The extreme care that Claude Debussy took in his autograph manuscripts also had its dark side ... An annoying tendency to leave his drafts unfinished, even at the sketching stage. This is recalled by the fascinating album The Unknown Debussy , by pianist Nicolas Horvath, which has just been published by Grand Piano (distribution Naxos).
Based on the research and reconstruction work of musicologist Robert Orledge, music professor at the University of Liverpool, he brings back to life about fifteen unfinished pieces, replaced or voluntarily forgotten by the composer. From the prelude to the opera he had planned around the Breton myth of Tristan, in response to that of Wagner, to the very first version of a Girl with linen hair whose simplicity and conciseness stand out with the final score.
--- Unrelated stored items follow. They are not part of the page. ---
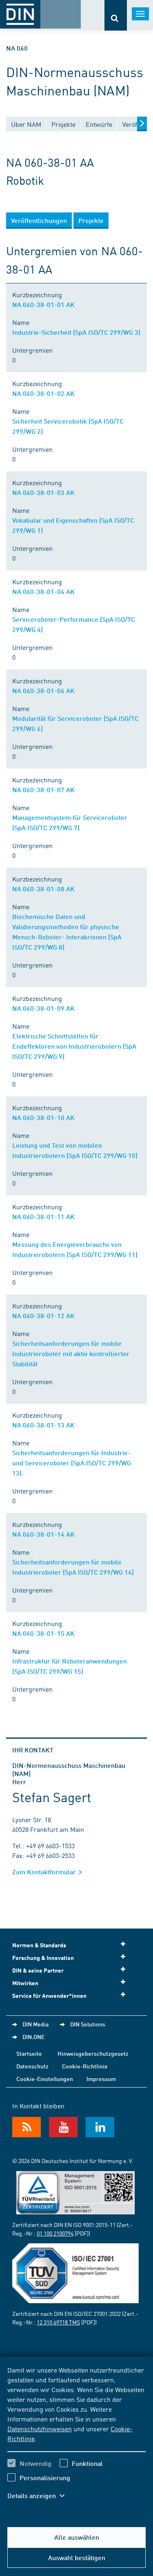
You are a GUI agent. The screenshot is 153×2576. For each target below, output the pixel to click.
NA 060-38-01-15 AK (43, 1633)
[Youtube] (63, 2127)
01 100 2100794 (55, 2233)
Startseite (29, 2053)
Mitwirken (25, 1982)
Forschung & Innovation (43, 1957)
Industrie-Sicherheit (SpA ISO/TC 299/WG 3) (76, 332)
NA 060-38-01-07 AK (43, 789)
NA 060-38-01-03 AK (43, 492)
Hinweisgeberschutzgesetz (93, 2053)
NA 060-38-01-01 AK (43, 304)
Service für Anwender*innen (49, 1995)
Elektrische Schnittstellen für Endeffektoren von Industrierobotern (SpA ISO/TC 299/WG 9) (74, 1046)
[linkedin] (100, 2127)
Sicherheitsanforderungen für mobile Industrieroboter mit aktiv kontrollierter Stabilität (70, 1353)
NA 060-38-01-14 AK (43, 1534)
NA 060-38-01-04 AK (43, 591)
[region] (76, 2438)
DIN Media (35, 2024)
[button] (40, 2496)
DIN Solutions (87, 2024)
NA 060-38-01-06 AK (43, 690)
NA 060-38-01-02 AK (43, 393)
Miniatures in the form of preludes to which other sketches respond: like the fascinating drafts of a symphonic fragment of the Martyrdom of San Sebastian , of stage music around King Lear or of his Chinese ballet project No-ja -li , or the palace of silence , whose passage here proposed, based on a prelude of gamelan, is accompanied by the narration of the playwright Florient Azoulay.
Rare examples of the fifty works that the composer intended for the stage, and only two of which will eventually see the light of day ( Pelléas et Mélisande et Jeux ). So many fascinating first recordings, whose feeling of exhumation is reinforced by the virtuoso and evanescent playing of Horvath, as much as by the muffled tones of the piano of the 1920s chosen for this disc.